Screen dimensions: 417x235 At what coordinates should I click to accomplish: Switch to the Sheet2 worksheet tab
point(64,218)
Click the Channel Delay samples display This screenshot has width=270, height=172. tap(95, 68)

———

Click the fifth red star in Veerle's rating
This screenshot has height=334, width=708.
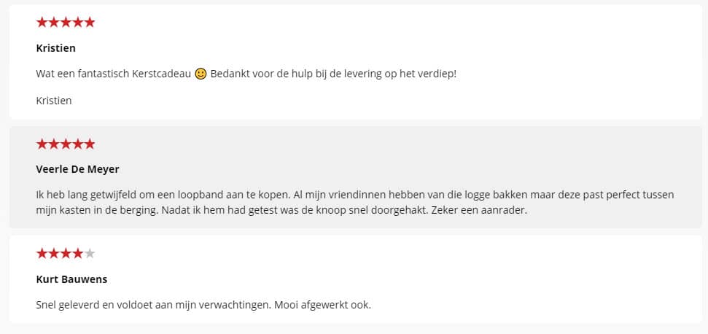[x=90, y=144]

———

What is being asked
Output the listing from the line with "Screen dimensions: 417x235" to the line with "Click the Channel", reproducing each line exactly.

Solved exercise
Screen dimensions: 417x235 At what coordinates should I click to accomplish: Switch to the Sheet2 worksheet tab
point(64,218)
Click the Channel Delay samples display This screenshot has width=270, height=172. tap(95, 68)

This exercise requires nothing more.